=== Stored data ===

----

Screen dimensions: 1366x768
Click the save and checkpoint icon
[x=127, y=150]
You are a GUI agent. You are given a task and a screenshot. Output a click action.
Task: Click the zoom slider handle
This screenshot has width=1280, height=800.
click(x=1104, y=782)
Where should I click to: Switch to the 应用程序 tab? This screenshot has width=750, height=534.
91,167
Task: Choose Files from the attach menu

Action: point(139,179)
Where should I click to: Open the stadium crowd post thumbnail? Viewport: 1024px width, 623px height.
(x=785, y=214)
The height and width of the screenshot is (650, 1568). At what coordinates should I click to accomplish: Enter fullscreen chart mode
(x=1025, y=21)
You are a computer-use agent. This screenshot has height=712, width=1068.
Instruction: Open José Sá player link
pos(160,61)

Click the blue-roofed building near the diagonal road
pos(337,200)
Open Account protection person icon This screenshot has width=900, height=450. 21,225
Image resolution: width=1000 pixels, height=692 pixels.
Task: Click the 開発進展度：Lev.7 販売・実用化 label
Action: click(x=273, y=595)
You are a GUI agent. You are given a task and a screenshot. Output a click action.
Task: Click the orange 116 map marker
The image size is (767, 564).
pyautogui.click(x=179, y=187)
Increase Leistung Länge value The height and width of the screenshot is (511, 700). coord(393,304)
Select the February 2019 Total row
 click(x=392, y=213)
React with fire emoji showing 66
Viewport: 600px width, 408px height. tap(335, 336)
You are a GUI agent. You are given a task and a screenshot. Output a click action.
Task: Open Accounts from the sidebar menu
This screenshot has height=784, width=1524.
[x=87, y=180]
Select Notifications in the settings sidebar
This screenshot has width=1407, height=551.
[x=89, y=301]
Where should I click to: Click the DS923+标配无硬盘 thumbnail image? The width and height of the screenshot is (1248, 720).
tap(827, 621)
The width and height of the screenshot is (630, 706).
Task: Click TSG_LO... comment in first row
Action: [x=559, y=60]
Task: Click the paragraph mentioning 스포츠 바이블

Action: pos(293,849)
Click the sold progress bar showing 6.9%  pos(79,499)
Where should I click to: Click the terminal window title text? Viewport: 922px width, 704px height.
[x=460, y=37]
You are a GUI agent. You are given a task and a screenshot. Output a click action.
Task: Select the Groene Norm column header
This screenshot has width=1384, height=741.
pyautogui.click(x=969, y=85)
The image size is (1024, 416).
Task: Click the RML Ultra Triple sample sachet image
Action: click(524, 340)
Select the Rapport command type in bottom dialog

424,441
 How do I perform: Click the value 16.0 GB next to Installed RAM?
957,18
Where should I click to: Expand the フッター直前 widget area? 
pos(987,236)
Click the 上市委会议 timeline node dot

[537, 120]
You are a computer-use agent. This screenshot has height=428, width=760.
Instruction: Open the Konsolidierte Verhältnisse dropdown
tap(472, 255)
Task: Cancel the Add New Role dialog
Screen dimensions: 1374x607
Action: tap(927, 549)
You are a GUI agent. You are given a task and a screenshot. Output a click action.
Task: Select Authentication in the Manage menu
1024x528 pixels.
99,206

----

=== What is required ===
When you reach the end of the records, set them all down again exactly.

=== The completed task ===
Screen dimensions: 1366x768
Click the save and checkpoint icon
[x=127, y=150]
You are a GUI agent. You are given a task and a screenshot. Output a click action.
Task: Click the zoom slider handle
This screenshot has width=1280, height=800.
click(x=1104, y=782)
Where should I click to: Switch to the 应用程序 tab? This screenshot has width=750, height=534.
91,167
Task: Choose Files from the attach menu

Action: point(139,179)
Where should I click to: Open the stadium crowd post thumbnail? Viewport: 1024px width, 623px height.
(x=785, y=214)
The height and width of the screenshot is (650, 1568). At what coordinates should I click to accomplish: Enter fullscreen chart mode
(x=1025, y=21)
You are a computer-use agent. This screenshot has height=712, width=1068.
Instruction: Open José Sá player link
pos(160,61)

Click the blue-roofed building near the diagonal road
pos(337,200)
Open Account protection person icon This screenshot has width=900, height=450. 21,225
Image resolution: width=1000 pixels, height=692 pixels.
Task: Click the 開発進展度：Lev.7 販売・実用化 label
Action: click(x=273, y=595)
You are a GUI agent. You are given a task and a screenshot. Output a click action.
Task: Click the orange 116 map marker
The image size is (767, 564).
pyautogui.click(x=179, y=187)
Increase Leistung Länge value The height and width of the screenshot is (511, 700). coord(393,304)
Select the February 2019 Total row
 click(x=392, y=213)
React with fire emoji showing 66
Viewport: 600px width, 408px height. tap(335, 336)
You are a GUI agent. You are given a task and a screenshot. Output a click action.
Task: Open Accounts from the sidebar menu
This screenshot has height=784, width=1524.
[x=87, y=180]
Select Notifications in the settings sidebar
This screenshot has width=1407, height=551.
[x=89, y=301]
Where should I click to: Click the DS923+标配无硬盘 thumbnail image? The width and height of the screenshot is (1248, 720).
tap(827, 621)
The width and height of the screenshot is (630, 706).
Task: Click TSG_LO... comment in first row
Action: [x=559, y=60]
Task: Click the paragraph mentioning 스포츠 바이블

Action: pos(293,849)
Click the sold progress bar showing 6.9%  pos(79,499)
Where should I click to: Click the terminal window title text? Viewport: 922px width, 704px height.
[x=460, y=37]
You are a GUI agent. You are given a task and a screenshot. Output a click action.
Task: Select the Groene Norm column header
This screenshot has width=1384, height=741.
pyautogui.click(x=969, y=85)
The image size is (1024, 416).
Task: Click the RML Ultra Triple sample sachet image
Action: click(524, 340)
Select the Rapport command type in bottom dialog

424,441
 How do I perform: Click the value 16.0 GB next to Installed RAM?
957,18
Where should I click to: Expand the フッター直前 widget area? 
pos(987,236)
Click the 上市委会议 timeline node dot

[537, 120]
You are a computer-use agent. This screenshot has height=428, width=760.
Instruction: Open the Konsolidierte Verhältnisse dropdown
tap(472, 255)
Task: Cancel the Add New Role dialog
Screen dimensions: 1374x607
Action: tap(927, 549)
You are a GUI agent. You are given a task and a screenshot. Output a click action.
Task: Select Authentication in the Manage menu
1024x528 pixels.
99,206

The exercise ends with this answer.